In the 1980s, Army Chaplain Corps adopted the credo “Nurture the living. / Care for the wounded. / Honor the dead.” It summarizes more than 200 years of chaplain ministry with soldiers during war and peace. C. T. Quintard’s Soldier’s Pocket Manual of Devotions was one Civil War chaplain’s expression of the hope and faith on which the credo is built.
In 1861, Chaplain Quintard of the 1st Tennessee Regiment marched off to care for his soldiers as they joined the Army of Virginia. His Soldier’s Pocket Manual of Devotions was a very popular and widely distributed devotional manual used by many Confederate soldiers.
In his booklet Balm for the Weary and Wounded (1864), Quintard reached back often to the writers of the “Oxford Movement,” which was his theological underpinning. In addition to familiar prayers, collects, and hymns from the Book of Common Prayer, he adds poems, sermons, and religious texts of this movement.

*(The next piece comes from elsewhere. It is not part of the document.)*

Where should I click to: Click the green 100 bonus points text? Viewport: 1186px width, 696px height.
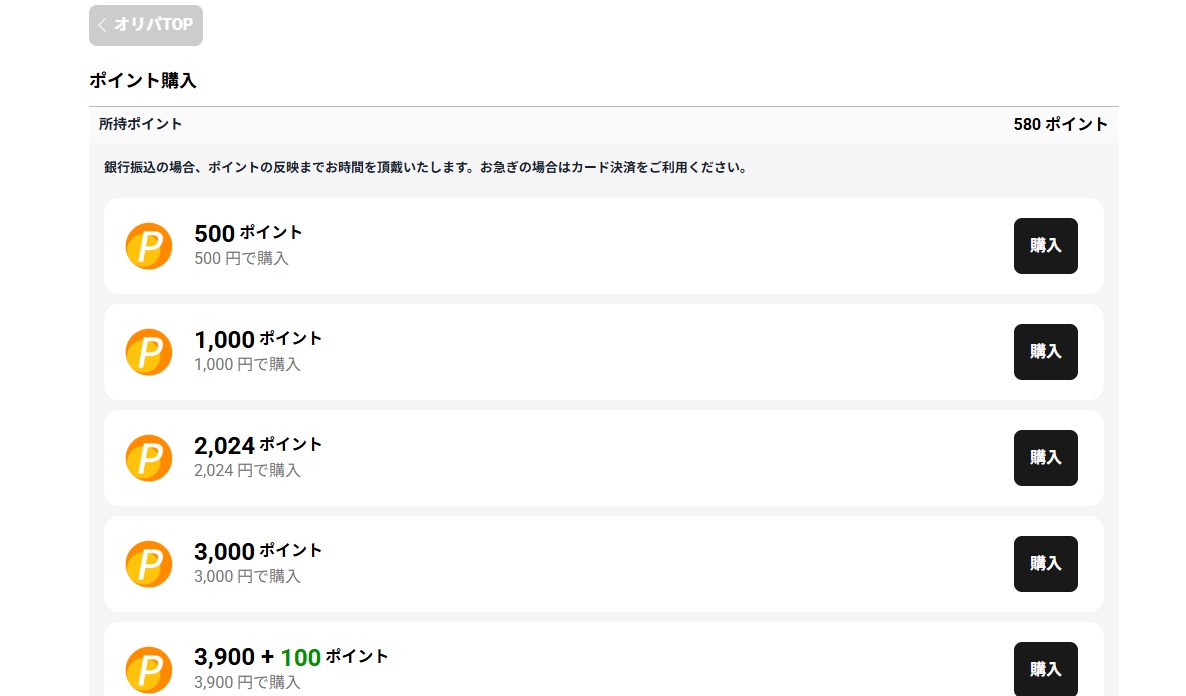tap(300, 657)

Quintard believes God’s spirit provides that balm through the teachings and sacraments of the church that enables the human spirit to prevail.
Including both long-unavailable texts, this book is representative of what Civil War soldiers actually read in order to help keep their faith during a time of war.
Students of the Civil War, re-enactors, collectors, historians, and theologians will find these volumes of immeasurable value.